We asked a question of our advisory board related to financial services incumbent innovation. What is your point of view on incumbents in financial services and how they can innovate? We got some wonderful insight from their answers.
Ray Wang-
Innovation is about where you can automate the greatest dissatisfaction that earns you the permission to take on the other parts of the business.
Darlene DeRemer-
Incumbents need to innovate or die. They need to cannibalize their own business to be disruptive.
Jarrett Lilien-
Many incumbents suffer when they believe they have arrived at their end state. There is never an end state, just the current state. I believe it is necessary to build and instill a culture of perpetual innovation and continuous improvement to avoid end state thinking.
Having an innovative culture means taking some risk, embracing change and allocating time and capital each year to new ideas. This should apply to outward facing ideas as well as inward ones. Incumbents should make use of their scale and consistently consider innovations in product, distribution and operations.
George Wilbanks-
Strong corporate cultures in successful companies can become a tremendous liability during periods of accelerating change. Make sure to push hard to develop and maintain a highly diverse culture. Diversity will promote different points of view on risks and opportunity, making it more likely that a realistic assessment of clients and services will lead to faster innovation or more intelligent strategic partnerships.
Pete Mattoon-
Many established financial services companies have long been flexible and dynamically react to the changing products and client/customer needs. Capital markets evolution and regulatory changes have forced that culture. For example – mortgage backed securities were created out of thin air in the early 80s – they grew because they served a great purpose in enhancing the velocity of home loan capital. But senior management at the big Wall Street firms had to be taught what they are and then decide how much capital to allocate but they did and created new businesses for their firms.
Another example -The notion that Robos are going to knock over the incumbents is ludicrous. Vanguard, Schwab and Fidelity easily reacted because they had most of it already in place – it was largely repositioning.
So the “incumbents” are smart, dynamic and have near infinite capital.

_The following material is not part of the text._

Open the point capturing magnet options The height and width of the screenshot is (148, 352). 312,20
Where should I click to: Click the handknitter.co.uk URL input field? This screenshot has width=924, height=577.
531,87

Look at them as partners in many cases, and the ultimate exit — if they haven’t copied your products already. There are exceptions of course.
Andy Putterman-
I think many of the incumbents do not have the mindset and ability to make the radical shifts needed in the next few years. This does not mean “business ends” but will have a profound effect on the ability to attract top talent and new clients. Many will need to acquire firms that don’t have the legacy issues, which includes pricing models, to slowly migrate to more innovative and adaptable technologies.
John Werner-
These are new times for incumbents, that have not been like the past. Experiment with all the emerging tech.
Tom Gavin-
Change happens slower than you think in the short run and faster than you think in the long run. Therefore, keep a steady pace of innovation going. That way you cannibalize your own cash cow with the “next flavor” rather than letting others do it to you.
Maliz Beams-
First, the days of any one company trying to do everything by itself are over.
An old way of thinking was that we had to control every aspect of every transaction and that no other company could do things better than we could. As technologies and businesses evolved, best performing companies have abandoned that perspective. Instead, they now actively seek out business partners whose capabilities can complement, or in certain cases, replace their own.
Building and sustaining “partnership capability” within an operating model takes a very specific set of core competencies. It’s a new skill set. To innovate as quickly as is needed, import that expertise into your organization. Build a sustainable, internal competency around external partnerships.
Second, lead from the top—you can’t delegate innovation. It takes time, but be acutely aware of disruptors in your market and in adjacent markets. Go to Silicon Valley, go to Kendall Square. It’s happening with or without you. Immerse yourself. Prepare, anticipate, adapt.